Encore une courte nuit,
la température commence à rester haut même à la nuit tombée
et sur ma mezzanine ça se sent particulièrement.

Les courbatures de la veille se font aussi sentir.
La journée va être rude …
Mais elle sera bien agréable aussi puisqu’Élise me rejoint.

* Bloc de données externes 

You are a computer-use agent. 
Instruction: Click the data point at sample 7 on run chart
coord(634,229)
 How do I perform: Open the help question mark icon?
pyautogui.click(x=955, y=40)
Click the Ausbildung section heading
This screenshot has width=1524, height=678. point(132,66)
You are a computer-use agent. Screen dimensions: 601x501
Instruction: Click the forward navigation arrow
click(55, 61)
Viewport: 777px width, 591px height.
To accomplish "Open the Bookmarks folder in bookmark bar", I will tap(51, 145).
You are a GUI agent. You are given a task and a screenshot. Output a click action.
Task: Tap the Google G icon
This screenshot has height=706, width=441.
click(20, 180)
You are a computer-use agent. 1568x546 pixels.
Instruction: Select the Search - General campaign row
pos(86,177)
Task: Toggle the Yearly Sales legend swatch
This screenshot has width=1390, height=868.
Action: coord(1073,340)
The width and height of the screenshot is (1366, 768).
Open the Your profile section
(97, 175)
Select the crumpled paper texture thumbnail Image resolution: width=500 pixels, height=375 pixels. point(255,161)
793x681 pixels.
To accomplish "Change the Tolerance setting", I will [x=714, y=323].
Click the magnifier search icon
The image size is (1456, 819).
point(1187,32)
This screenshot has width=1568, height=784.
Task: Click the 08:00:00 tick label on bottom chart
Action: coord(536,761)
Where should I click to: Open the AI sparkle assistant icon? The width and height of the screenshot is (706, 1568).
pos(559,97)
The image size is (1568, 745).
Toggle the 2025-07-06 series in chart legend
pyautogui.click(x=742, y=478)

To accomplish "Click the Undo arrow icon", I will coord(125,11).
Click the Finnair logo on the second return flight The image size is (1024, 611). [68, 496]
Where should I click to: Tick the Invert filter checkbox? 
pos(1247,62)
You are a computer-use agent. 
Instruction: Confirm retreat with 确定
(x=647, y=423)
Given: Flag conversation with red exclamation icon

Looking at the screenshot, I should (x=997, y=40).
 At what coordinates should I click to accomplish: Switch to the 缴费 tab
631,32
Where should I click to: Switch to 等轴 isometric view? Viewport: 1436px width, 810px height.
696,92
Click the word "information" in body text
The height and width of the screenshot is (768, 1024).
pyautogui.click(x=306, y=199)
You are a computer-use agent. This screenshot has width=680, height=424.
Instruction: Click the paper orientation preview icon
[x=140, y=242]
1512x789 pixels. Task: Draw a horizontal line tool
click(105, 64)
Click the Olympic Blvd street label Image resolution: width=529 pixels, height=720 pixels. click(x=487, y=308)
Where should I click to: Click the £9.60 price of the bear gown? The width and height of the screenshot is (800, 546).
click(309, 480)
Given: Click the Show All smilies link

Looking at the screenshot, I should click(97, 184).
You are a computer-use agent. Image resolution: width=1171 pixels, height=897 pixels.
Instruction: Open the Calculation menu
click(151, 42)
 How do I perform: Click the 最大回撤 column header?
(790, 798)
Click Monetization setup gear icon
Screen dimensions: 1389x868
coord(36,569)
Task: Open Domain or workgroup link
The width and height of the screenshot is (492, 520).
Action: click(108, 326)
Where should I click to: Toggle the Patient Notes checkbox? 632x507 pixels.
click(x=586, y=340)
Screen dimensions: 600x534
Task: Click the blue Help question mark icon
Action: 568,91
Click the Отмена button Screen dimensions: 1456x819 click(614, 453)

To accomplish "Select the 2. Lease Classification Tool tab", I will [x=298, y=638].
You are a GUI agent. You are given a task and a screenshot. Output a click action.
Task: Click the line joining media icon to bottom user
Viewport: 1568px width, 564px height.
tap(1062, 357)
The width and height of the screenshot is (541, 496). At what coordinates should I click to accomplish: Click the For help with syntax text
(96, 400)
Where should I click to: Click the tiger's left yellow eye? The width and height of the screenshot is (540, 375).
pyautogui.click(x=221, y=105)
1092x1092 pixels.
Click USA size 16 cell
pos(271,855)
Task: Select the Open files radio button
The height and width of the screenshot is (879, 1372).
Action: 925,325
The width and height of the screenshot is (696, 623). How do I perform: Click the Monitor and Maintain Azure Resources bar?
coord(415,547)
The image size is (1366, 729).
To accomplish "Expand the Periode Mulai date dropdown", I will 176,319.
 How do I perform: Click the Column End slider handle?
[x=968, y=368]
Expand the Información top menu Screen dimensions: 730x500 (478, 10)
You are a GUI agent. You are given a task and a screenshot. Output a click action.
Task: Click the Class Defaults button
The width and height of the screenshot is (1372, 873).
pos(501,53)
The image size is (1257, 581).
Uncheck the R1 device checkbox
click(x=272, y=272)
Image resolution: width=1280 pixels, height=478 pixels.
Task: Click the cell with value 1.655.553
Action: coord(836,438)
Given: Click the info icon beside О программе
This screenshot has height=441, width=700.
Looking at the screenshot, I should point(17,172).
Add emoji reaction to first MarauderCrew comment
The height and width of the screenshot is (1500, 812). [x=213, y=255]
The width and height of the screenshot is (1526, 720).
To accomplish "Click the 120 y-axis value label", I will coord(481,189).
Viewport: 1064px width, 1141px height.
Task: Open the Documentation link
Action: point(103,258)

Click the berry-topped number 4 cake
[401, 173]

Je vous ai déjà parlé d’Élise pendant la création de « notre Sisyphe »,
(pour ceux qui n’ont pas lu l’article, il est quelque part par là (http://notresisyphe.blogspot.com/2012/12/elise.html) …).
Sacré personnage.
Hier, je lui ai envoyé un message quand je partais au studio.
Je voulais savoir comment elle allait.
Elle m’a répondu :
« Ça va bien,
je bosse beaucoup.
J’ai hâte de te voir.
Bon travail à toi ! »



Ce matin, toute une série de gens un peu égoïstes ont décidé de me rendre le voyage plus long.
Il y a eu ces jeunes dans le métro qui hésitaient sur quelle rame prendre pour aller à la gare.
Le souci c’est qu’ils n’hésitaient pas sur le quai,
mais à la porte d’un wagon en en bloquant la fermeture …
Le métro n’a démarré que quand ils ont décidé de quelle direction prendre.
Il y a eu aussi ce couple,
qui après avoir demandé si le car allait à Aix, a demandé tous les tarifs possibles pour ce voyage.
Les jeunes gens se sont ensuite renseignés sur les moyens de paiement,
et puis ils se sont demandés lequel des deux allait payer,
et puis celui qui allait payer n’était pas sûr d’avoir assez de monnaie …
Comme les autres passagers attendaient dehors, le chauffeur, qui devait partir, a fermé les portes.
J’ai donc pris le car suivant …

Seuls au monde …

Élise est déjà au Pavillon Noir quand j’arrive.
À l’accueil, il y a Estelle, qui depuis le début m’a toujours accueilli avec le sourire.
Ça n’a l’air de rien mais c’est tellement agréable.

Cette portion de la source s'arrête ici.